Interruptible instances

Interruptible instances#

Note

In AWS, the term spot instance is used. In GCP, the equivalent term is spot vm. Here we use the term interruptible instance generically for both providers.

An interruptible instance is a machine instance made available to your cluster by your cloud provider that is not guaranteed to be always available. As a result, interruptible instances are cheaper than regular instances. In order to use an interruptible instance for a compute workload you have to be prepared for the possibility that an attempt to run the workload could fail due to lack of available resources and will need to be retried.

When onboarding your organization onto Union you specify the configuration of your cluster. Among the options is the choice of whether to use interruptible instances.

For each interruptible instance node group that you specify, an additional on-demand node group (though identical in every other respect to the interruptible one) will also be configured. This on-demand node group will be used as a fallback when attempts to complete the task on the interruptible instance have failed.

Configuring tasks to use interruptible instances#

To schedule tasks on interruptible instances and retry them if they fail, specify the interruptible and retries parameters in the @task decorator. For example:

@task(interruptible=True, retries=3)

A task will only be scheduled on a interruptible instance if it has the parameter interruptible=True (or if its workflow has the parameter interruptible=True and the task does not have an explicit interruptible parameter).
An interruptible task, like any other task, can have a retries parameter.
If an interruptible task does not have an explicitly set retries parameter, then the retries value defaults to 1.
An interruptible task with retries=n will be attempted n-1 times on a interruptible instance. If it still fails after n-1 attempts the final retry will be done on the fallback on-demand instance.

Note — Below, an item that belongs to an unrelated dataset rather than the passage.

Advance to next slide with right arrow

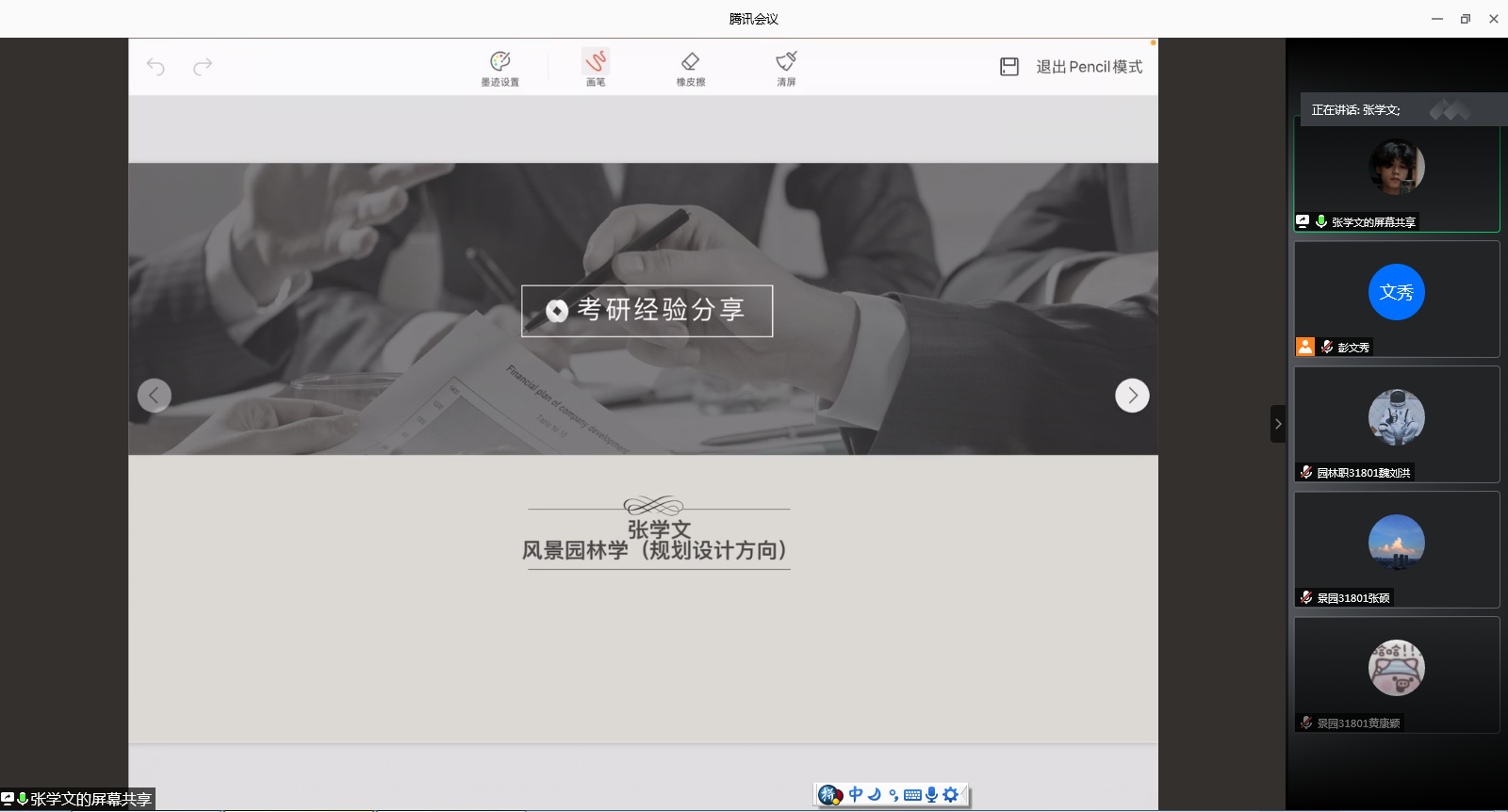pos(1132,396)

Workflow level interruptible#

Interruptible is also available at the workflow level. If you set it there it will apply to all tasks in the workflow that do not themselves have an explicit value set. Task level interruptible setting always overrides whatever the the workflow level setting is.

Advantages and disadvantages of interruptible instances#

The advantage of using interruptible instance for a task is simply that is less costly than using an on-demand instance (all other parameters being equal). However, there are two main disadvantages:

The task is successfully scheduled on an interruptible instance but is interrupted. In the worst case scenario, for retries=n the task may be interrupted n-1 times until, finally, the fallback on-demand instance is used. Clearly, this may be problem for time-critical tasks.
Interruptible instances of the selected node type may simply be unavailable on the initially attempt to schedule. When this happens, the task may hang indefinitely until an interruptible instance becomes available. Note that this is a distinct failure mode from the previous one where an interruptible node is successfully scheduled but is then interrupted.

In general, Union recommends that you use interruptible instances whenever available, but only for tasks that are not time-critical.